Monday, Oct 19 at noon, 6050 ISR
Artinian, N.I., J. Abrams, S.J. Keteyian, M.M. Franks, B. Franklin, Amy M. Pienta, R. Tkatch, L. Cuff, P. Alexander, and S. Schwartz. 2009. "Correlates of Depression at Baseline Among African Americans Enrolled in Cardiac Rehabilitation." Journal of Cardiopulmonary Rehabilitation and Prevention, 29(1): 24-31.

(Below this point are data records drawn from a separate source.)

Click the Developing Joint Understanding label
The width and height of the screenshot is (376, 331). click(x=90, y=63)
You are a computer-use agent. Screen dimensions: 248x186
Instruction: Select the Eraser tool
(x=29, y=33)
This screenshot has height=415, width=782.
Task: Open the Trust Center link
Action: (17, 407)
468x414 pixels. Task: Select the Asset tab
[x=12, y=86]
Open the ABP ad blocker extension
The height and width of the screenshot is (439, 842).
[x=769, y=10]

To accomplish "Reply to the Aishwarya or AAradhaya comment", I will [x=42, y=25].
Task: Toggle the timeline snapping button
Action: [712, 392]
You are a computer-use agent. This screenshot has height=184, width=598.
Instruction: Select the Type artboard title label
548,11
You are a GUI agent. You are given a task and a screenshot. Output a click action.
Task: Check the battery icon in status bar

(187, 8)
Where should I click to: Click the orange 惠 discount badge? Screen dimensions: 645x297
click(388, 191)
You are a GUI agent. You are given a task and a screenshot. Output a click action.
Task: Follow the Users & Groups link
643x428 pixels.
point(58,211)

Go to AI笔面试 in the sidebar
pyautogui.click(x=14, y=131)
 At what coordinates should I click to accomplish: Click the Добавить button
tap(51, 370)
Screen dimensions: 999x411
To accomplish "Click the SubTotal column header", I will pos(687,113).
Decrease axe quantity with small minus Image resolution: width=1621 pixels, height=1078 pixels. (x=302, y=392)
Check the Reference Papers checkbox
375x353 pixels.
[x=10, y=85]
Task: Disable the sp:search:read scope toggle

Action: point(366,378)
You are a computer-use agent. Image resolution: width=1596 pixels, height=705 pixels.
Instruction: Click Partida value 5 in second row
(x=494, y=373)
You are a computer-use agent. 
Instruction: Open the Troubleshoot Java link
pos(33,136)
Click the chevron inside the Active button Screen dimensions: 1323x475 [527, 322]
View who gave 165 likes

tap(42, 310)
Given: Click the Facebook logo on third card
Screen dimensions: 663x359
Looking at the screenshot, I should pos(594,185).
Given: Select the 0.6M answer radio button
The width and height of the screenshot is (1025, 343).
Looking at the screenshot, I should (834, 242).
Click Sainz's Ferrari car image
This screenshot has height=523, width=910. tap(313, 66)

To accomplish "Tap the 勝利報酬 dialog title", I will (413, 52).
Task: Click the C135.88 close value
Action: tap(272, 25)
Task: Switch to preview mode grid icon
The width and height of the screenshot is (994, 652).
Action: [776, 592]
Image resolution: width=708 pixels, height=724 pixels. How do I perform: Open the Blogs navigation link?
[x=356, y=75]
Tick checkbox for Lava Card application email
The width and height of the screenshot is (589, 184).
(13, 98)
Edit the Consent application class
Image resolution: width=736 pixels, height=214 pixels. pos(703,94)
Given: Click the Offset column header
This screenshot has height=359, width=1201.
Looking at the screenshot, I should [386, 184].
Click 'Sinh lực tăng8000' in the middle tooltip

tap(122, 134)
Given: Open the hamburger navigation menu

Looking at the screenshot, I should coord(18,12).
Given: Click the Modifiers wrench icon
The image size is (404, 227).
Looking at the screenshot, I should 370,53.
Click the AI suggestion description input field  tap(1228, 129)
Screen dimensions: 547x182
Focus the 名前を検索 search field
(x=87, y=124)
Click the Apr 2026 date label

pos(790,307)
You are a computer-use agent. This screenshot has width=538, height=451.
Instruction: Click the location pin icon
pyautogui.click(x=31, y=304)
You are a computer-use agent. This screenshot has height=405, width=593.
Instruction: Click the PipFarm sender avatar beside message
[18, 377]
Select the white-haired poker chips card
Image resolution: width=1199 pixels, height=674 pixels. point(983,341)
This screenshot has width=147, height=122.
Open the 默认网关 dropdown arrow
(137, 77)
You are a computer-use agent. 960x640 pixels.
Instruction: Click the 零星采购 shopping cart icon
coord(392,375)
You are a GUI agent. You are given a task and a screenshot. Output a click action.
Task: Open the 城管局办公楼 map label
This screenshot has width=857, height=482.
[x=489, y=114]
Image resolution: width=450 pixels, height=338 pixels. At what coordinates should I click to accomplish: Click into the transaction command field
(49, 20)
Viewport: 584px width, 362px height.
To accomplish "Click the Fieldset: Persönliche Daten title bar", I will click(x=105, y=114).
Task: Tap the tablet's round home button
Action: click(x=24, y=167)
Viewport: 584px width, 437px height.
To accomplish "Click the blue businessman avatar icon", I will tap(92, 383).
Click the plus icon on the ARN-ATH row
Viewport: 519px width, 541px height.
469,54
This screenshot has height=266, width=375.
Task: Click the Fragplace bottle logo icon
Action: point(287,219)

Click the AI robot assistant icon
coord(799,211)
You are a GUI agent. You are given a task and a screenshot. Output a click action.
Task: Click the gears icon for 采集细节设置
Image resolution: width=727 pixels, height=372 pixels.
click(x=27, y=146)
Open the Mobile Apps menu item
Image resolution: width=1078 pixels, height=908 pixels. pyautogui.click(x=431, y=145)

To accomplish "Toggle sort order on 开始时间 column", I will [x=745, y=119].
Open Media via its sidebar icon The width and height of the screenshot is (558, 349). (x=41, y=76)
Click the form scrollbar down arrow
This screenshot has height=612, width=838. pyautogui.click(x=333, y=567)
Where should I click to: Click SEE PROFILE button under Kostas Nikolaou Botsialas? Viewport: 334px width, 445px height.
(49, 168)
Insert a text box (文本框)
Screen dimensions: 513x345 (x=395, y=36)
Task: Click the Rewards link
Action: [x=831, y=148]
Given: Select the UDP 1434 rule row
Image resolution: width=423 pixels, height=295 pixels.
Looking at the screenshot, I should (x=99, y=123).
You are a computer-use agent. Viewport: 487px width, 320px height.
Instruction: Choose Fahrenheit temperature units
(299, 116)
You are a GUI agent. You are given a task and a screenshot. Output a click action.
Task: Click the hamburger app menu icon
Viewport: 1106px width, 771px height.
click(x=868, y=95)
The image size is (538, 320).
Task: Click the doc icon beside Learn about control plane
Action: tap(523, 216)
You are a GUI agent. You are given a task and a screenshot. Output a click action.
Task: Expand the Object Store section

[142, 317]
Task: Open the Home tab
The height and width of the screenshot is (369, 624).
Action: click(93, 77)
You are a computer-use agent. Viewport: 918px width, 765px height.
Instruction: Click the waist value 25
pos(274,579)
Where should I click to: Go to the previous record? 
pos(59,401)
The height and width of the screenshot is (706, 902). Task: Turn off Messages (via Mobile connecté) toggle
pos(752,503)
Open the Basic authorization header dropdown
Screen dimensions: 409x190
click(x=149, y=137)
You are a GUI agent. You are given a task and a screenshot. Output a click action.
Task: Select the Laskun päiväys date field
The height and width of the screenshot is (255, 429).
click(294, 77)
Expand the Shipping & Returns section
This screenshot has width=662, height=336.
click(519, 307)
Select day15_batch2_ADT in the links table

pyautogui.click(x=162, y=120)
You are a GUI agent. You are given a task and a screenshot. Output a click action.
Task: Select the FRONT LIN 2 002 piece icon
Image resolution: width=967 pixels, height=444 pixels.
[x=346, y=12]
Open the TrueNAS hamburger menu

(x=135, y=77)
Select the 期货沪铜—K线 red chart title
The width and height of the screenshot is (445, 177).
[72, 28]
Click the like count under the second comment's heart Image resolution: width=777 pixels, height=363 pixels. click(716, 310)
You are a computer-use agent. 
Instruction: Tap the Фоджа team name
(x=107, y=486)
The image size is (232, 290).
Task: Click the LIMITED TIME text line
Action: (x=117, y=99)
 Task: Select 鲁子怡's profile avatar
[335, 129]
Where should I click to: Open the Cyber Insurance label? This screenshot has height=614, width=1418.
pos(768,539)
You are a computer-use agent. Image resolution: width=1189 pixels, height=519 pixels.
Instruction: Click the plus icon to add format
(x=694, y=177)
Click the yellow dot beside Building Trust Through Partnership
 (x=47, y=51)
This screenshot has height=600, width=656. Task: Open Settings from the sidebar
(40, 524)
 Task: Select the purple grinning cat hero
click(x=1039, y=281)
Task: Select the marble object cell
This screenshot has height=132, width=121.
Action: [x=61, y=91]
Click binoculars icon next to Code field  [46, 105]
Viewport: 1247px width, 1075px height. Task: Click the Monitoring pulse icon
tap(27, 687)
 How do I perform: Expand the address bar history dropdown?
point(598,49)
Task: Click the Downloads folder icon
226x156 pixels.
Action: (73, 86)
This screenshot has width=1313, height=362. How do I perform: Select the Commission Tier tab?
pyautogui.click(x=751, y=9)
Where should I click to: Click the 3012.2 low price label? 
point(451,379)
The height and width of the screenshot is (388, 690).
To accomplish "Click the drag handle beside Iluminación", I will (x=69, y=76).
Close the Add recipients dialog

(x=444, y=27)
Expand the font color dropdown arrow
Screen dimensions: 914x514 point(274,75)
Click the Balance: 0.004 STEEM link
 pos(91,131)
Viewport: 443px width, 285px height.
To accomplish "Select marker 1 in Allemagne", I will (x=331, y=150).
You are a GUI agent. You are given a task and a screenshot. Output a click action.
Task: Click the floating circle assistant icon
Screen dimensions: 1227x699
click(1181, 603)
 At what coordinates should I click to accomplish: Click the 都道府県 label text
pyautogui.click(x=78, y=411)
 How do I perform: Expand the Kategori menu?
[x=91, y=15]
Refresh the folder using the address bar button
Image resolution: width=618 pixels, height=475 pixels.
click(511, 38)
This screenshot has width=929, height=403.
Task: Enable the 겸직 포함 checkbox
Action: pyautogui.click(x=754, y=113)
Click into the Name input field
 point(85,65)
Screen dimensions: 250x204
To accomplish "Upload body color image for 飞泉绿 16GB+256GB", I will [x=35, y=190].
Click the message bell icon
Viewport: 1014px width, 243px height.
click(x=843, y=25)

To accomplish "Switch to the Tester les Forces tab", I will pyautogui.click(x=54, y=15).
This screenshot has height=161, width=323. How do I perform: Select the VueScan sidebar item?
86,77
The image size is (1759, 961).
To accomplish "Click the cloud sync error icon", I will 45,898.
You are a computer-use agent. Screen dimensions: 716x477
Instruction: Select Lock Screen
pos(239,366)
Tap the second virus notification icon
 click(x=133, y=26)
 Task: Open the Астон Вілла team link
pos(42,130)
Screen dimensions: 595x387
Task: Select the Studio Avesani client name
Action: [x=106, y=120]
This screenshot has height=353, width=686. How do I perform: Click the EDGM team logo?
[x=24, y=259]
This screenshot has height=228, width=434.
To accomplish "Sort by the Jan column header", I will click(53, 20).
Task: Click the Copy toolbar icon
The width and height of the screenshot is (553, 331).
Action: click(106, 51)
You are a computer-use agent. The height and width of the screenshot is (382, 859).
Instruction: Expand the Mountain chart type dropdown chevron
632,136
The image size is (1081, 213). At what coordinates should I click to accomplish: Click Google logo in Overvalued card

PURPOSE: To compare baseline psychosocial characteristics of African Americans entering phase 2 cardiac rehabilitation who have depression symptoms at or above threshold (Center for Epidemiological Studies Depression Scale [CES-D] score >= 16) with those who do not (CES-D score < 16). METHODS: A nonrandom sample of 112 men and women (n = 78 without depression, n = 34 with depression) was recruited through local phase 2 cardiac rehabilitation programs. Data were obtained by a structured interview and brief physical examination using several reliable and valid instruments. Chi-square tests, Kruskal-Wallis 2-sample tests, Spearman rank correlation coefficients, and logistic regression models were used for analyses. RESULTS: We found that 30% of the participants were above the depression symptom threshold. Demographic characteristics were not significantly different between individuals at or above threshold and those below threshold. However, depressed individuals above threshold were more likely to be dissatisfied with their neighborhoods (P = .01) and had lower optimism scores (P < .0001), higher stress scores (P < .0001), lower adaptive coping scores (P = .05), and higher problematic coping scores (P < .01) than their counterparts who were below threshold. in the logistic regression model, the odds of being above the depression symptom threshold increased with stress (P < .001) and decreased with optimism (P = .03); none of the other psychosocial characteristics had an independent effect on depression symptoms. CONCLUSIONS: At baseline, African Americans starting phase 2 cardiac rehabilitation with depression symptoms at or above threshold had more stress and fewer stress resilience factors. Assessing depression and stress resilience factors is important and may lead to more active participation in cardiac rehabilitation once enrolled, as well as optimal cardiovascular health outcomes.
Country of focus: United States of America.